Fantastic Mr Fox (Excel Movies, Rs 399), made eight years later, achieves something even rarer – the transfer of directorial handprint from live action to animation. For though the story is based on Roald Dahl’s children’s book, Fantastic Mr Fox looks, feels and sounds like a Wes Anderson film. It’s all there: the atypical family dynamic, a son looking for his father’s approval, the little cinematic nods (Citizen Kane, Day for Night). Even the choice of animation technique – the fastidious, elegant process of stop motion – seems appropriate.

PT Anderson: Boogie Nights, There Will Be Blood

Boogie Nights (Eagle Home Entertainment, Rs 99) released in 1997 and immediately marked Anderson out as an ambitious, fluid filmmaker. The film was set in the Los Angeles porn industry of the ‘70s. Burt Reynolds’ director chances upon the prodigiously endowed Dirk Diggler (Mark Wahlberg) and offers him the lead role in his film, as well as a glimpse of the high life. At first, the film bounces along like a cork on the water, buoyant and sunny. Then, as the decade draws to a close, it changes face and becomes darker (the actual porn industry also suffered a downturn in the ‘80s, with the advent of video and the threat of AIDS).
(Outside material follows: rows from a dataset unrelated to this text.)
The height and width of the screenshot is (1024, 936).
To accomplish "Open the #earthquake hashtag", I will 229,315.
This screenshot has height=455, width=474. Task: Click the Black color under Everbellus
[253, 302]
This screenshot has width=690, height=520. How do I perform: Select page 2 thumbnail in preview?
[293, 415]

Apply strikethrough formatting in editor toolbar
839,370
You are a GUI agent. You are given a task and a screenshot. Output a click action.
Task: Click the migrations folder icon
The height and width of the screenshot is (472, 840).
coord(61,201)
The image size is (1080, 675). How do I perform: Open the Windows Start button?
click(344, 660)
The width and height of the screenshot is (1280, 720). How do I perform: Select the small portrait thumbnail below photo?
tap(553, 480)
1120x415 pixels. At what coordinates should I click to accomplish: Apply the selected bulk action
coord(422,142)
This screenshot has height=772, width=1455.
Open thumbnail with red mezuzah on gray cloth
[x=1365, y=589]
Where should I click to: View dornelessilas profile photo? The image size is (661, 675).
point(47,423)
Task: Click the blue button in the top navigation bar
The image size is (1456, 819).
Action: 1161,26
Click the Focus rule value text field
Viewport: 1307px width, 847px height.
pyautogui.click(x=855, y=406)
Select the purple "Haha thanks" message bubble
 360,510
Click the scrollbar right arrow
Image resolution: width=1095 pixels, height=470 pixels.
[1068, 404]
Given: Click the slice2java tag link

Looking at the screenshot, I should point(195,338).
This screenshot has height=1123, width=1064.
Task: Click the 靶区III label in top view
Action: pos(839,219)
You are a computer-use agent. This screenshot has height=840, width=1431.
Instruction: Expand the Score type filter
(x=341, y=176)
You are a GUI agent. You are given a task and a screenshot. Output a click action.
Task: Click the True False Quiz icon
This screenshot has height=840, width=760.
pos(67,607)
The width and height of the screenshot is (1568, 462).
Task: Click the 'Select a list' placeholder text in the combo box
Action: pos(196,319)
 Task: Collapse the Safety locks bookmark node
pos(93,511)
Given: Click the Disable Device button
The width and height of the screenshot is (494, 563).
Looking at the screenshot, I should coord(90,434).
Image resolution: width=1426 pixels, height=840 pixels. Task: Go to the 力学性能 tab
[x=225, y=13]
Boogie Nights is dotted with sensational set-pieces: the long opening shot introducing the principal players; the swimming pool sequence that echoes Mikhail Kalatozov’s I Am Cuba; the stand-off at the mansion, with a dead-eyed Wahlberg as scary as the raving Alfred Molina.


If 2007's No Country for Old Men and Michael Clayton were portraits of modern-day America’s spiritual crisis, There Will Be Blood (Disney, Rs 299), released the same year, was a key to the miasma. It’s the story of an early 20th century oil prospector, played with menacing authority by Daniel-Day Lewis, and his battle with a young priest for the soul of a small town. The movie is gritty and stark; you can almost taste the dust and the oil through Robert Elswitt’s visuals, and hear the madness in Radiohead guitarist Jonny Greenwood’s score. Anderson said that he watched The Treasure of Sierra Madre repeatedly while making There Will Be Blood, and it’s clear how much John Huston’s movie about frontier lives ruined by greed has influenced this one. One also gets the sense of a naturally flashy filmmaker cutting away the fat and getting down to the basics. No Country may have nabbed the Oscar with its more abstract apocalyptic visions, but There Will Be Blood was the real deal.